The project used to create the plug-in must include the NAMCommon.jar file shipped with Access Manager. This JAR file is located in the following directory:
Linux: /opt/novell/nam/idp/webapps/nidp/WEB-INF/lib
Windows: C:\Program Files (x86)\Novell\Tomcat\webapps\nidp\WEB-INF\lib
To create an LDAP Server plug-in, you need to create a public class that extends the abstract the com.novell.nam.common.ldap.jndi.LDAPStorePlugin class.

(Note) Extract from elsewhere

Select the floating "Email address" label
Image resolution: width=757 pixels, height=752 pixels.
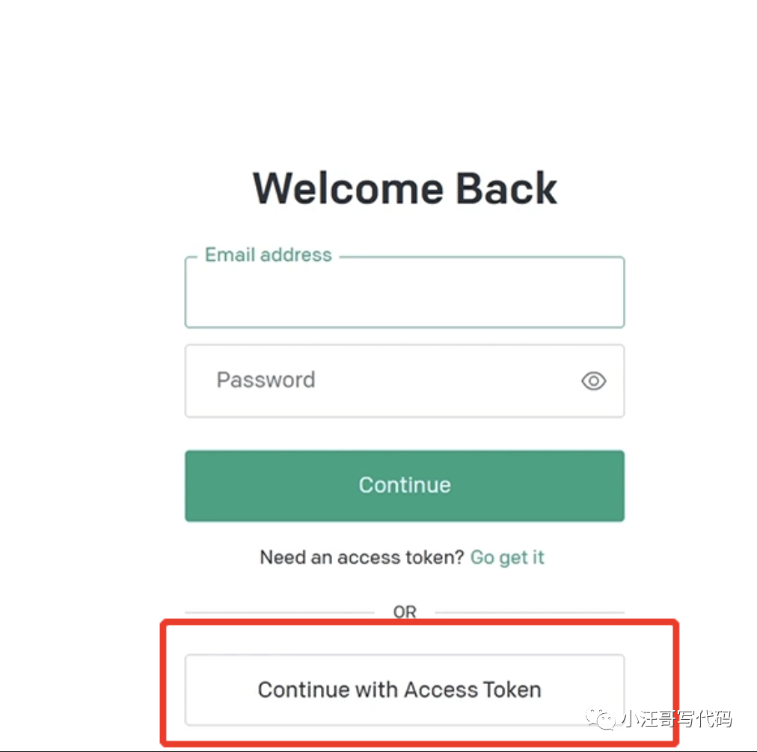click(x=268, y=255)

In your public class, you need to implement the following methods:
|
Method |
Description |
|---|---|
|
getDirectoryName() |
Needs to return the name you want displayed for your directory type. For eDirectory, this method returns “Novell eDirectory” for this string. |
|
getGUIDAttributeName() |
Needs to return the name of the globally unique ID attribute that uniquely identifies all objects in this type of directory. For eDirectory, this is the GUID attribute. |
|
getMemberAttributeName() |
Needs to return the name of the attribute that is used to identity an object as a member of a group. For eDirectory, this is the member attribute. |
|
getUserClassName() |
Needs to return the name of the class that is used to create users. For eDirectory, this is the User class. |
|
getUserNameNamingAttrName() |
Needs to return the name of the attribute that is used to name users. For eDirectory, this in the cn attribute. |
|
preUserAccountCreation() |
Needs to return an attributes object that contains an array of attributes, with each member contain the name of an attribute and its value. This attributes object needs to contain all the attributes that are required to create a user in the LDAP directory. This usually consists of the name of the object class, the naming attribute, and a password. For eDirectory, this also includes the sn attribute. |
The following methods can be implemented, and might be required for your LDAP directory:
|
Method |
Description |
|---|---|
|
postUserAccountCreation() |
Modifies a user’s attributes after the user has been created. Some LDAP directories do not let you set a password until after the user account has been created. The method contains a strCorrelationId parameter that you can use to match the user with the user in the preUserAccountCreation() method. |
|
onCreateConnection() |
Allows the plug-in to check the connection creation parameters and modify them, if needed. This method is called just before a connection is created with the LDAP directory. |
|
onCreateConnectionException() |
Allows you to customize the exception that is thrown when the process to create an LDAP connection fails and throws an authentication exception. This method is overloaded and requires an AuthenticationException parameter. |
|
onCreateConnectionException() |
Allows you to customize the exception that is thrown when the process to create an LDAP connection fails and throws a connection exception. This method is overloaded and requires an OperationNotSupportedException parameter. |
For details about the LDAPStorePlugin class and methods, see the Javadoc API Reference.
For an example plug-in that extends the LDAPStorePlugin class and implements the required methods and some of the optional methods, see Section 3.3, eDirectory Plug-In.